(PROBLEM):
A verbatim reproduction of the lines below, from the line containing "Click the 了生死 weapon name" through the line containing "Viewport: 830px width, 489px height.", both ends included, is the whole required output.

(DATASET RECORDS):
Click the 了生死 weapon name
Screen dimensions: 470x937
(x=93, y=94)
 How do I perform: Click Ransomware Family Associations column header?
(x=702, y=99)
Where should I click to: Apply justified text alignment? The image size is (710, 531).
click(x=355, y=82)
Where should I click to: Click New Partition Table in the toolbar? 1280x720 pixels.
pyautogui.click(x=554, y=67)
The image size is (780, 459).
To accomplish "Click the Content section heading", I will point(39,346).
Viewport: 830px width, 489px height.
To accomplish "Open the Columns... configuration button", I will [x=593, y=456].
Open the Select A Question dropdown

==

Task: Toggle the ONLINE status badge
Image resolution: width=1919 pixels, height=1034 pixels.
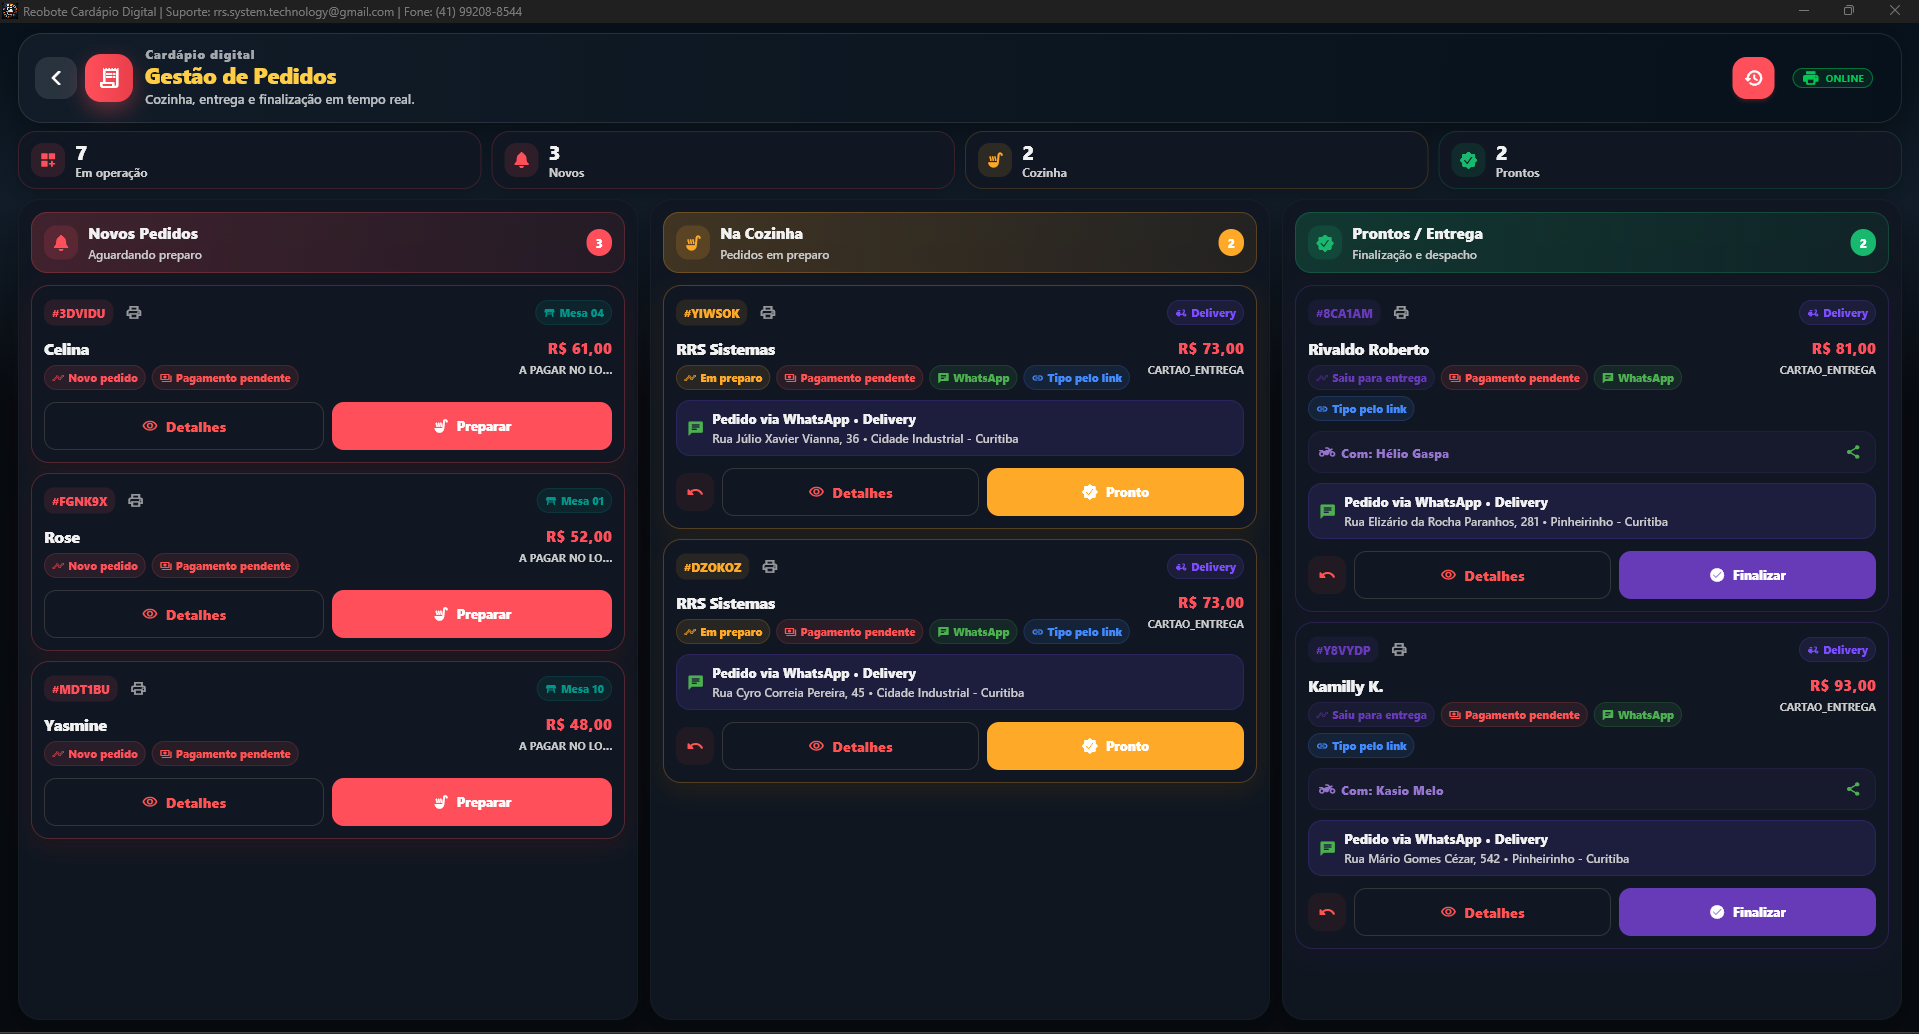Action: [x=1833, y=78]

(WORKED SOLUTION):
Click the 了生死 weapon name
Screen dimensions: 470x937
(x=93, y=94)
 How do I perform: Click Ransomware Family Associations column header?
(x=702, y=99)
Where should I click to: Apply justified text alignment? The image size is (710, 531).
click(x=355, y=82)
Where should I click to: Click New Partition Table in the toolbar? 1280x720 pixels.
pyautogui.click(x=554, y=67)
The image size is (780, 459).
To accomplish "Click the Content section heading", I will point(39,346).
Viewport: 830px width, 489px height.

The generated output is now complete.